Aim of the task:
Change every "computer-use agent" in the entries below to "screen-control agent", and reproduce all other text in the entries without alteration.

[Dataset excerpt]
===

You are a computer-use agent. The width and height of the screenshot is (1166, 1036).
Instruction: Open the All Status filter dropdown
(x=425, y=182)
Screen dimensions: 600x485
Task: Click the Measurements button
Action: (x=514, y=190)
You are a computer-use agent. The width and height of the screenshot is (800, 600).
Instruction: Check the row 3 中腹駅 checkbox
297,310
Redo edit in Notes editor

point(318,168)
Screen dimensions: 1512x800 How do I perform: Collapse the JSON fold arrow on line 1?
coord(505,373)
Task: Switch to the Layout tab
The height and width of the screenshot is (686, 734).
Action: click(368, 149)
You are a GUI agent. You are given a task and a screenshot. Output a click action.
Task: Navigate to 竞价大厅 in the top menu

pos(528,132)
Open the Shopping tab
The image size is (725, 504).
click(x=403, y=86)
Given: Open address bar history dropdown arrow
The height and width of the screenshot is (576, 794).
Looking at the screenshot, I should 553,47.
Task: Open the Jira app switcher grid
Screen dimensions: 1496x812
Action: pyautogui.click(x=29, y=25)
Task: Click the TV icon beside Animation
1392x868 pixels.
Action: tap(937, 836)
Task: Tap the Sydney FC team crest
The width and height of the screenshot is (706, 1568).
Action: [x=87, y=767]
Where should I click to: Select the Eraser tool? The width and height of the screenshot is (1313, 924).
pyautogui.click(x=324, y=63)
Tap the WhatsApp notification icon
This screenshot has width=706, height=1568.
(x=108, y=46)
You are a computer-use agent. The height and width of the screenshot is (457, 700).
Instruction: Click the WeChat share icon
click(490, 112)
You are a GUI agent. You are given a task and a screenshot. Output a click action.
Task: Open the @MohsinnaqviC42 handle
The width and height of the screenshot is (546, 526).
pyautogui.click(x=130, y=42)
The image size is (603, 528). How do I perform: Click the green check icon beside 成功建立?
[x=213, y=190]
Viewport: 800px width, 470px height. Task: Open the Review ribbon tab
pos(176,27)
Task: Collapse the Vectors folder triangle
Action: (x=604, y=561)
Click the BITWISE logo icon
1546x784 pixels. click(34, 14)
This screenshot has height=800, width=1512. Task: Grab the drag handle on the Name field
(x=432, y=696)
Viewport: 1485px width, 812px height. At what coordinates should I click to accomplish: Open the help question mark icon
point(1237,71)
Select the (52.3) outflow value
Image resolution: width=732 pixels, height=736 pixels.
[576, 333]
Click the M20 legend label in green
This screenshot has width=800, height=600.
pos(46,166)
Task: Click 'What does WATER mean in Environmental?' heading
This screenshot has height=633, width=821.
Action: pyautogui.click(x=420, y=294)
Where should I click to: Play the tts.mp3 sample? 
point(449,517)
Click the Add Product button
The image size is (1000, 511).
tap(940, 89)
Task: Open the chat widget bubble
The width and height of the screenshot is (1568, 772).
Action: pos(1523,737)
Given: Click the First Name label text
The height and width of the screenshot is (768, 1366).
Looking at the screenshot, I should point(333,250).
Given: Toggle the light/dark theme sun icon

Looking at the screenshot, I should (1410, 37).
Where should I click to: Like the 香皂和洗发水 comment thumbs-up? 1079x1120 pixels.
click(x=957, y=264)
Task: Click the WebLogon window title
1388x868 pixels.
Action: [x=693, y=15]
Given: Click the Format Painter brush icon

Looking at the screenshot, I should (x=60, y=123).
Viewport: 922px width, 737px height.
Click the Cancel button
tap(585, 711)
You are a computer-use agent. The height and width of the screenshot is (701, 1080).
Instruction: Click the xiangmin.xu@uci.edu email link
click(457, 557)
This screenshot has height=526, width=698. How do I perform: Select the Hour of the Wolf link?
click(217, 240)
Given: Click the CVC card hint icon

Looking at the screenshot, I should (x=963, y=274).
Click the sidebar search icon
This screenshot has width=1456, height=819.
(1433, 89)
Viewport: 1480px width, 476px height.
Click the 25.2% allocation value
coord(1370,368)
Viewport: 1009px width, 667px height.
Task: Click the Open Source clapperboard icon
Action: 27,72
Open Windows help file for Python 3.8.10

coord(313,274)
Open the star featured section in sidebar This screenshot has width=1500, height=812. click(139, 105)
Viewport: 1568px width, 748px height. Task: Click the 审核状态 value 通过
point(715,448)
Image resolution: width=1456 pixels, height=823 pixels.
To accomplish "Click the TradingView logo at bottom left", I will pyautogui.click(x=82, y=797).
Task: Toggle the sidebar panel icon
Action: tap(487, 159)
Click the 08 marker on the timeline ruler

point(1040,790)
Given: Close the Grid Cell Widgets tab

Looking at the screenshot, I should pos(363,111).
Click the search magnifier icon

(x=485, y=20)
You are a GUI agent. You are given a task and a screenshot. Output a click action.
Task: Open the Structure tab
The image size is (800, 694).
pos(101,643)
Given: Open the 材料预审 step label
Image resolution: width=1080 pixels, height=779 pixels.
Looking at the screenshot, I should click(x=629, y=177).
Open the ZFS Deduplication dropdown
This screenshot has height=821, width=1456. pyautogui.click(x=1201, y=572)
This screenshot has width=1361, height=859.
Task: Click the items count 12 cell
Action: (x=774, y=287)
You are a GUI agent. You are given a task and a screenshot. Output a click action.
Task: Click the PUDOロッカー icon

===

Problem solution:
You are a screen-control agent. The width and height of the screenshot is (1166, 1036).
Instruction: Open the All Status filter dropdown
(x=425, y=182)
Screen dimensions: 600x485
Task: Click the Measurements button
Action: (x=514, y=190)
You are a screen-control agent. The width and height of the screenshot is (800, 600).
Instruction: Check the row 3 中腹駅 checkbox
297,310
Redo edit in Notes editor

point(318,168)
Screen dimensions: 1512x800 How do I perform: Collapse the JSON fold arrow on line 1?
coord(505,373)
Task: Switch to the Layout tab
The height and width of the screenshot is (686, 734).
Action: click(368, 149)
You are a GUI agent. You are given a task and a screenshot. Output a click action.
Task: Navigate to 竞价大厅 in the top menu

pos(528,132)
Open the Shopping tab
The image size is (725, 504).
click(x=403, y=86)
Given: Open address bar history dropdown arrow
The height and width of the screenshot is (576, 794).
Looking at the screenshot, I should 553,47.
Task: Open the Jira app switcher grid
Screen dimensions: 1496x812
Action: pyautogui.click(x=29, y=25)
Task: Click the TV icon beside Animation
1392x868 pixels.
Action: tap(937, 836)
Task: Tap the Sydney FC team crest
The width and height of the screenshot is (706, 1568).
Action: [x=87, y=767]
Where should I click to: Select the Eraser tool? The width and height of the screenshot is (1313, 924).
pyautogui.click(x=324, y=63)
Tap the WhatsApp notification icon
This screenshot has width=706, height=1568.
(x=108, y=46)
You are a screen-control agent. The height and width of the screenshot is (457, 700).
Instruction: Click the WeChat share icon
click(490, 112)
You are a GUI agent. You are given a task and a screenshot. Output a click action.
Task: Open the @MohsinnaqviC42 handle
The width and height of the screenshot is (546, 526).
pyautogui.click(x=130, y=42)
The image size is (603, 528). How do I perform: Click the green check icon beside 成功建立?
[x=213, y=190]
Viewport: 800px width, 470px height. Task: Open the Review ribbon tab
pos(176,27)
Task: Collapse the Vectors folder triangle
Action: (x=604, y=561)
Click the BITWISE logo icon
1546x784 pixels. click(34, 14)
This screenshot has height=800, width=1512. Task: Grab the drag handle on the Name field
(x=432, y=696)
Viewport: 1485px width, 812px height. At what coordinates should I click to accomplish: Open the help question mark icon
point(1237,71)
Select the (52.3) outflow value
Image resolution: width=732 pixels, height=736 pixels.
[576, 333]
Click the M20 legend label in green
This screenshot has width=800, height=600.
pos(46,166)
Task: Click 'What does WATER mean in Environmental?' heading
This screenshot has height=633, width=821.
Action: pyautogui.click(x=420, y=294)
Where should I click to: Play the tts.mp3 sample? 
point(449,517)
Click the Add Product button
The image size is (1000, 511).
tap(940, 89)
Task: Open the chat widget bubble
The width and height of the screenshot is (1568, 772).
Action: pos(1523,737)
Given: Click the First Name label text
The height and width of the screenshot is (768, 1366).
Looking at the screenshot, I should point(333,250).
Given: Toggle the light/dark theme sun icon

Looking at the screenshot, I should (1410, 37).
Where should I click to: Like the 香皂和洗发水 comment thumbs-up? 1079x1120 pixels.
click(x=957, y=264)
Task: Click the WebLogon window title
1388x868 pixels.
Action: [x=693, y=15]
Given: Click the Format Painter brush icon

Looking at the screenshot, I should (x=60, y=123).
Viewport: 922px width, 737px height.
Click the Cancel button
tap(585, 711)
You are a screen-control agent. The height and width of the screenshot is (701, 1080).
Instruction: Click the xiangmin.xu@uci.edu email link
click(457, 557)
This screenshot has height=526, width=698. How do I perform: Select the Hour of the Wolf link?
click(217, 240)
Given: Click the CVC card hint icon

Looking at the screenshot, I should (x=963, y=274).
Click the sidebar search icon
This screenshot has width=1456, height=819.
(1433, 89)
Viewport: 1480px width, 476px height.
Click the 25.2% allocation value
coord(1370,368)
Viewport: 1009px width, 667px height.
Task: Click the Open Source clapperboard icon
Action: 27,72
Open Windows help file for Python 3.8.10

coord(313,274)
Open the star featured section in sidebar This screenshot has width=1500, height=812. click(139, 105)
Viewport: 1568px width, 748px height. Task: Click the 审核状态 value 通过
point(715,448)
Image resolution: width=1456 pixels, height=823 pixels.
To accomplish "Click the TradingView logo at bottom left", I will pyautogui.click(x=82, y=797).
Task: Toggle the sidebar panel icon
Action: tap(487, 159)
Click the 08 marker on the timeline ruler

point(1040,790)
Given: Close the Grid Cell Widgets tab

Looking at the screenshot, I should pos(363,111).
Click the search magnifier icon

(x=485, y=20)
You are a GUI agent. You are given a task and a screenshot. Output a click action.
Task: Open the Structure tab
The image size is (800, 694).
pos(101,643)
Given: Open the 材料预审 step label
Image resolution: width=1080 pixels, height=779 pixels.
Looking at the screenshot, I should click(x=629, y=177).
Open the ZFS Deduplication dropdown
This screenshot has height=821, width=1456. pyautogui.click(x=1201, y=572)
This screenshot has width=1361, height=859.
Task: Click the items count 12 cell
Action: (x=774, y=287)
You are a GUI agent. You are given a task and a screenshot. Output a click action.
Task: Click the PUDOロッカー icon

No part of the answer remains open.